As some organisers of Anzac Day events have indicated that they would like to read out a message from the Prime Minister or the Governor-General, here is the Anzac Day 2016 message from the former Prime Minister Rt Hon John Key.
We will publish the 2017 message shortly before Anzac Day 2017.
The Governor-General's message is here.
Prime Minister's 2016 Anzac Day message
One hundred years ago we saw New Zealand’s first Anzac Services held on April 25, 1916, following calls for a day to honour those lost at Gallipoli.
As a country of barely one million people at the time, New Zealand was profoundly affected by the First World War. The price we paid was a high one. More than 18,000 New Zealanders lost their lives, leaving few families unaffected.
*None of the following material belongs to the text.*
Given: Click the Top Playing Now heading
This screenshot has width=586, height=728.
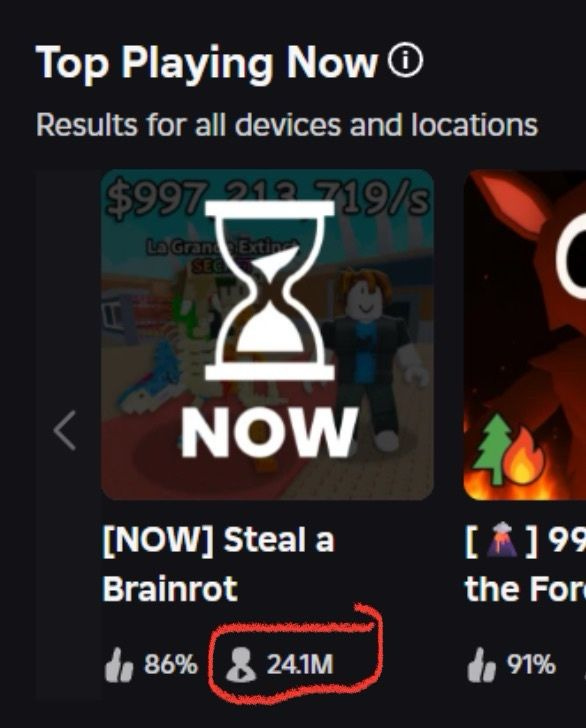Looking at the screenshot, I should tap(207, 62).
The First World War helped shape our nation and our shared values. It cemented our ties with other countries, in particular our kinship with Australia. Today, communities on both sides of the Tasman will gather to reflect on the sacrifices made and the bonds forged between our two nations.
Despite what they endured, the actions of New Zealanders during 1916 – in the tunnels below Arras, on the perilous North Sea, and on the fields of France – were true to the Anzac spirit of bravery, compassion and comradeship established at Gallipoli.
As commemorations shift focus from Gallipoli to the significant contribution made by New Zealand on the Western Front, we remember especially the Battle of the Somme, where our forces were exposed to the new horrors of gas and mechanised warfare.
Early Anzac services held great significance for those who grieved for lost loved ones, many of whom had no known grave and almost all of whom were buried half a world away.
The day has grown to become a time for us to collectively honour all affected by conflict and war, both past and present. This year as we mark the 50th anniversary of the Battle of Long Tan, we remember those who served in the Vietnam War. We also recognise the 75th anniversary of the Battle for Crete in the Second World War.
Last year Kiwis turned out in unprecedented numbers to Anzac Day services and events, including around 40,000 who attended the first-ever dawn ceremony at Wellington's Pukeahu National War Memorial Park. This engagement illustrates our nation’s enduring respect for the Anzacs and their proud legacy.
The Anzac legacy lives on through our current service personnel, who continue to work towards a peaceful future. As we pay tribute to the sacrifices of the past, we also look forward with hope.